#### [WHAT IS REQUIRED]
Output the complete listing exactly.

#### [DATASET ENTRIES]
——————————
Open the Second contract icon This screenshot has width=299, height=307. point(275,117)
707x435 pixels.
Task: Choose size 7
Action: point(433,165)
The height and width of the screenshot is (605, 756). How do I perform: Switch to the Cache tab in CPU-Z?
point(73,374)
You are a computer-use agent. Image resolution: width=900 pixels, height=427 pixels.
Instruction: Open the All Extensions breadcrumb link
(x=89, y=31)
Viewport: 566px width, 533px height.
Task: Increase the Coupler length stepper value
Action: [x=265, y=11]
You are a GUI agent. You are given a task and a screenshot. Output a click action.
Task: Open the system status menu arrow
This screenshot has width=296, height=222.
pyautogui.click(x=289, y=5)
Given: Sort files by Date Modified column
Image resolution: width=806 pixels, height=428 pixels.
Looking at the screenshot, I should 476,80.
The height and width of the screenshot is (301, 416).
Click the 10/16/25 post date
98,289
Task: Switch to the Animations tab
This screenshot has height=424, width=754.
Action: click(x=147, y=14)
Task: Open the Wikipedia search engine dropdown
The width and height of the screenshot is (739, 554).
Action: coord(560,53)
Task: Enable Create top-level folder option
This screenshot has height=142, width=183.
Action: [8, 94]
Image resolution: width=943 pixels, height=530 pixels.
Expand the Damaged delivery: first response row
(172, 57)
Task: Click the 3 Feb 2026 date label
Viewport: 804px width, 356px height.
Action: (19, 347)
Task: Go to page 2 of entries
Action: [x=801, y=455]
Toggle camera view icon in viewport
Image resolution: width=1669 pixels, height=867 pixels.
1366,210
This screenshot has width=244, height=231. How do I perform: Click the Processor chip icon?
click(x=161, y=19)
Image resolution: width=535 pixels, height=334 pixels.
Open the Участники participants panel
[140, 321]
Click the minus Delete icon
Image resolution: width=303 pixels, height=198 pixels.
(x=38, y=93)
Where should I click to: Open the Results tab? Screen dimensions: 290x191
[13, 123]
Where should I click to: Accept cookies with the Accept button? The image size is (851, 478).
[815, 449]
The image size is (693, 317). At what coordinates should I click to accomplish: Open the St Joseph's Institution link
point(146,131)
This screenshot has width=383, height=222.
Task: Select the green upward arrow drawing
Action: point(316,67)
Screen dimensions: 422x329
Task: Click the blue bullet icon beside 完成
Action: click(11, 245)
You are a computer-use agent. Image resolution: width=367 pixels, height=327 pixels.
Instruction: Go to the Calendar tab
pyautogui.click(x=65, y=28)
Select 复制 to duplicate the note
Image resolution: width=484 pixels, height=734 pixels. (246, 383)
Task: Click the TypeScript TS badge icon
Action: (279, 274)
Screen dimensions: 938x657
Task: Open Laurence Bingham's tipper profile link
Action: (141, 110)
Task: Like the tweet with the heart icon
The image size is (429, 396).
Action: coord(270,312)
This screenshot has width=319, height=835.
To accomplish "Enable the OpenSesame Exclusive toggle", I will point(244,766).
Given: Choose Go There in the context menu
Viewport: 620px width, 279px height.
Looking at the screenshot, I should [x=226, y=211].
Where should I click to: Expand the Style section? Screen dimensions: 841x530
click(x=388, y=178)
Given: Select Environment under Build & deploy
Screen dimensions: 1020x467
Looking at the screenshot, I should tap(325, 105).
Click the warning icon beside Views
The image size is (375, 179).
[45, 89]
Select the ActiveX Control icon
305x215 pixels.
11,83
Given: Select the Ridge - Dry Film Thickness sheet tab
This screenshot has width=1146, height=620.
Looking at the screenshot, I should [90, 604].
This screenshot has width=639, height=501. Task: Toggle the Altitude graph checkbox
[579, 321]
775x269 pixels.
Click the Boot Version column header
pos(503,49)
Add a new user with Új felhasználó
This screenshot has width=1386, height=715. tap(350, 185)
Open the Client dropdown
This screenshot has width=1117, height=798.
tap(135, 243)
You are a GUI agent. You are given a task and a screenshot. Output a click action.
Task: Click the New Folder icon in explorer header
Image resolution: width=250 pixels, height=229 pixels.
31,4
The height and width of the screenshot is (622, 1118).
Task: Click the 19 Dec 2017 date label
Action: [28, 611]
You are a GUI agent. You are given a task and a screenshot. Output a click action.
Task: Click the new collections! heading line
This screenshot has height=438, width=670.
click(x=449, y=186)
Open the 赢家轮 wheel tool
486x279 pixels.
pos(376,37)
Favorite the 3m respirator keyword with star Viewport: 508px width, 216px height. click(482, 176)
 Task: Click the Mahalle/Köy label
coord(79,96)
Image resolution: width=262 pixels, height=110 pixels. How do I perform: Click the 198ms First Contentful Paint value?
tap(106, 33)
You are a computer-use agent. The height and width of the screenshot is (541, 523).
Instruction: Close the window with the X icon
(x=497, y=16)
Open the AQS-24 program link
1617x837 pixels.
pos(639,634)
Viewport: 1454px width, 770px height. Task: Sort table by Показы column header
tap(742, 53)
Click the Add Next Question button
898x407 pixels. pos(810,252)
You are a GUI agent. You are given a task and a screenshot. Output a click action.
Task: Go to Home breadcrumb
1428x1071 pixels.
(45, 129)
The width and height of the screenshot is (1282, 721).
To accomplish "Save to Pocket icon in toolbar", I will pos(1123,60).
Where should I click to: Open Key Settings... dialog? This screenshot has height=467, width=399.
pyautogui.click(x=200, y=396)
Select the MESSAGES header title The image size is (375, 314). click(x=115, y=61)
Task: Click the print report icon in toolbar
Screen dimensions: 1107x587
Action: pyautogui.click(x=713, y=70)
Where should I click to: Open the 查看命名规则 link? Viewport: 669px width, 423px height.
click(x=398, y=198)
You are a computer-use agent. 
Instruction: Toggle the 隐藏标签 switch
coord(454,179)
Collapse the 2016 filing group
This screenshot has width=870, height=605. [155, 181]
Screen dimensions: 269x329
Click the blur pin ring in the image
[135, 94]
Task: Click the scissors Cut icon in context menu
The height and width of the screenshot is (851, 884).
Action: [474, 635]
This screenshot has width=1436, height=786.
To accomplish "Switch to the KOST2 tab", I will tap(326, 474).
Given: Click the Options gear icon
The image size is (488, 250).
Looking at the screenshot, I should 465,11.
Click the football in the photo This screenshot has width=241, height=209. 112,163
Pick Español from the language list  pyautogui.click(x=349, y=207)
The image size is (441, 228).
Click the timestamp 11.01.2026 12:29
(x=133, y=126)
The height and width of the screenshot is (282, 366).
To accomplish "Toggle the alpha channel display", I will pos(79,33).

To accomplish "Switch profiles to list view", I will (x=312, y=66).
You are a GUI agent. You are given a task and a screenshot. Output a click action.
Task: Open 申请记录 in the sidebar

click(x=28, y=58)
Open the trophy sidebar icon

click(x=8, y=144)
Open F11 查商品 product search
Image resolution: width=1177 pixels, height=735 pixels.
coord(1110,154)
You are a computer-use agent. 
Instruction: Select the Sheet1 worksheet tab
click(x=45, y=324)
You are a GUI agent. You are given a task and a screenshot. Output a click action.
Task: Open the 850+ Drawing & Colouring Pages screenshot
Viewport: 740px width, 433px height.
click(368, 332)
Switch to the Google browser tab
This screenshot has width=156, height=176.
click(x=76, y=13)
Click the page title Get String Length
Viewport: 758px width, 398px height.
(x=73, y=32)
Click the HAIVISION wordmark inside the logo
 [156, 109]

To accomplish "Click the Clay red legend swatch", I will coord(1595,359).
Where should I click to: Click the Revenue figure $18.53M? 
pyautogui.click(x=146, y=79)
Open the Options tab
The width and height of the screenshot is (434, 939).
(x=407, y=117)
——————————
#### [YOUR SOLUTION]
Open the Second contract icon This screenshot has width=299, height=307. point(275,117)
707x435 pixels.
Task: Choose size 7
Action: point(433,165)
The height and width of the screenshot is (605, 756). How do I perform: Switch to the Cache tab in CPU-Z?
point(73,374)
You are a computer-use agent. Image resolution: width=900 pixels, height=427 pixels.
Instruction: Open the All Extensions breadcrumb link
(x=89, y=31)
Viewport: 566px width, 533px height.
Task: Increase the Coupler length stepper value
Action: [x=265, y=11]
You are a GUI agent. You are given a task and a screenshot. Output a click action.
Task: Open the system status menu arrow
This screenshot has width=296, height=222.
pyautogui.click(x=289, y=5)
Given: Sort files by Date Modified column
Image resolution: width=806 pixels, height=428 pixels.
Looking at the screenshot, I should 476,80.
The height and width of the screenshot is (301, 416).
Click the 10/16/25 post date
98,289
Task: Switch to the Animations tab
This screenshot has height=424, width=754.
Action: click(x=147, y=14)
Task: Open the Wikipedia search engine dropdown
The width and height of the screenshot is (739, 554).
Action: coord(560,53)
Task: Enable Create top-level folder option
This screenshot has height=142, width=183.
Action: [8, 94]
Image resolution: width=943 pixels, height=530 pixels.
Expand the Damaged delivery: first response row
(172, 57)
Task: Click the 3 Feb 2026 date label
Viewport: 804px width, 356px height.
Action: (19, 347)
Task: Go to page 2 of entries
Action: [x=801, y=455]
Toggle camera view icon in viewport
Image resolution: width=1669 pixels, height=867 pixels.
1366,210
This screenshot has width=244, height=231. How do I perform: Click the Processor chip icon?
click(x=161, y=19)
Image resolution: width=535 pixels, height=334 pixels.
Open the Участники participants panel
[140, 321]
Click the minus Delete icon
Image resolution: width=303 pixels, height=198 pixels.
(x=38, y=93)
Where should I click to: Open the Results tab? Screen dimensions: 290x191
[13, 123]
Where should I click to: Accept cookies with the Accept button? The image size is (851, 478).
[815, 449]
The image size is (693, 317). At what coordinates should I click to accomplish: Open the St Joseph's Institution link
point(146,131)
This screenshot has width=383, height=222.
Task: Select the green upward arrow drawing
Action: point(316,67)
Screen dimensions: 422x329
Task: Click the blue bullet icon beside 完成
Action: click(11, 245)
You are a computer-use agent. Image resolution: width=367 pixels, height=327 pixels.
Instruction: Go to the Calendar tab
pyautogui.click(x=65, y=28)
Select 复制 to duplicate the note
Image resolution: width=484 pixels, height=734 pixels. (246, 383)
Task: Click the TypeScript TS badge icon
Action: (279, 274)
Screen dimensions: 938x657
Task: Open Laurence Bingham's tipper profile link
Action: (141, 110)
Task: Like the tweet with the heart icon
The image size is (429, 396).
Action: coord(270,312)
This screenshot has width=319, height=835.
To accomplish "Enable the OpenSesame Exclusive toggle", I will point(244,766).
Given: Choose Go There in the context menu
Viewport: 620px width, 279px height.
Looking at the screenshot, I should [x=226, y=211].
Where should I click to: Expand the Style section? Screen dimensions: 841x530
click(x=388, y=178)
Given: Select Environment under Build & deploy
Screen dimensions: 1020x467
Looking at the screenshot, I should tap(325, 105).
Click the warning icon beside Views
The image size is (375, 179).
[45, 89]
Select the ActiveX Control icon
305x215 pixels.
11,83
Given: Select the Ridge - Dry Film Thickness sheet tab
This screenshot has width=1146, height=620.
Looking at the screenshot, I should [90, 604].
This screenshot has width=639, height=501. Task: Toggle the Altitude graph checkbox
[579, 321]
775x269 pixels.
Click the Boot Version column header
pos(503,49)
Add a new user with Új felhasználó
This screenshot has width=1386, height=715. tap(350, 185)
Open the Client dropdown
This screenshot has width=1117, height=798.
tap(135, 243)
You are a GUI agent. You are given a task and a screenshot. Output a click action.
Task: Click the New Folder icon in explorer header
Image resolution: width=250 pixels, height=229 pixels.
31,4
The height and width of the screenshot is (622, 1118).
Task: Click the 19 Dec 2017 date label
Action: [28, 611]
You are a GUI agent. You are given a task and a screenshot. Output a click action.
Task: Click the new collections! heading line
This screenshot has height=438, width=670.
click(x=449, y=186)
Open the 赢家轮 wheel tool
486x279 pixels.
pos(376,37)
Favorite the 3m respirator keyword with star Viewport: 508px width, 216px height. click(482, 176)
 Task: Click the Mahalle/Köy label
coord(79,96)
Image resolution: width=262 pixels, height=110 pixels. How do I perform: Click the 198ms First Contentful Paint value?
tap(106, 33)
You are a computer-use agent. The height and width of the screenshot is (541, 523).
Instruction: Close the window with the X icon
(x=497, y=16)
Open the AQS-24 program link
1617x837 pixels.
pos(639,634)
Viewport: 1454px width, 770px height. Task: Sort table by Показы column header
tap(742, 53)
Click the Add Next Question button
898x407 pixels. pos(810,252)
You are a GUI agent. You are given a task and a screenshot. Output a click action.
Task: Go to Home breadcrumb
1428x1071 pixels.
(45, 129)
The width and height of the screenshot is (1282, 721).
To accomplish "Save to Pocket icon in toolbar", I will pos(1123,60).
Where should I click to: Open Key Settings... dialog? This screenshot has height=467, width=399.
pyautogui.click(x=200, y=396)
Select the MESSAGES header title The image size is (375, 314). click(x=115, y=61)
Task: Click the print report icon in toolbar
Screen dimensions: 1107x587
Action: pyautogui.click(x=713, y=70)
Where should I click to: Open the 查看命名规则 link? Viewport: 669px width, 423px height.
click(x=398, y=198)
You are a computer-use agent. 
Instruction: Toggle the 隐藏标签 switch
coord(454,179)
Collapse the 2016 filing group
This screenshot has width=870, height=605. [155, 181]
Screen dimensions: 269x329
Click the blur pin ring in the image
[135, 94]
Task: Click the scissors Cut icon in context menu
The height and width of the screenshot is (851, 884).
Action: [474, 635]
This screenshot has width=1436, height=786.
To accomplish "Switch to the KOST2 tab", I will tap(326, 474).
Given: Click the Options gear icon
The image size is (488, 250).
Looking at the screenshot, I should 465,11.
Click the football in the photo This screenshot has width=241, height=209. 112,163
Pick Español from the language list  pyautogui.click(x=349, y=207)
The image size is (441, 228).
Click the timestamp 11.01.2026 12:29
(x=133, y=126)
The height and width of the screenshot is (282, 366).
To accomplish "Toggle the alpha channel display", I will pos(79,33).

To accomplish "Switch profiles to list view", I will (x=312, y=66).
You are a GUI agent. You are given a task and a screenshot. Output a click action.
Task: Open 申请记录 in the sidebar

click(x=28, y=58)
Open the trophy sidebar icon

click(x=8, y=144)
Open F11 查商品 product search
Image resolution: width=1177 pixels, height=735 pixels.
coord(1110,154)
You are a computer-use agent. 
Instruction: Select the Sheet1 worksheet tab
click(x=45, y=324)
You are a GUI agent. You are given a task and a screenshot. Output a click action.
Task: Open the 850+ Drawing & Colouring Pages screenshot
Viewport: 740px width, 433px height.
click(368, 332)
Switch to the Google browser tab
This screenshot has width=156, height=176.
click(x=76, y=13)
Click the page title Get String Length
Viewport: 758px width, 398px height.
(x=73, y=32)
Click the HAIVISION wordmark inside the logo
 [156, 109]

To accomplish "Click the Clay red legend swatch", I will coord(1595,359).
Where should I click to: Click the Revenue figure $18.53M? 
pyautogui.click(x=146, y=79)
Open the Options tab
The width and height of the screenshot is (434, 939).
(x=407, y=117)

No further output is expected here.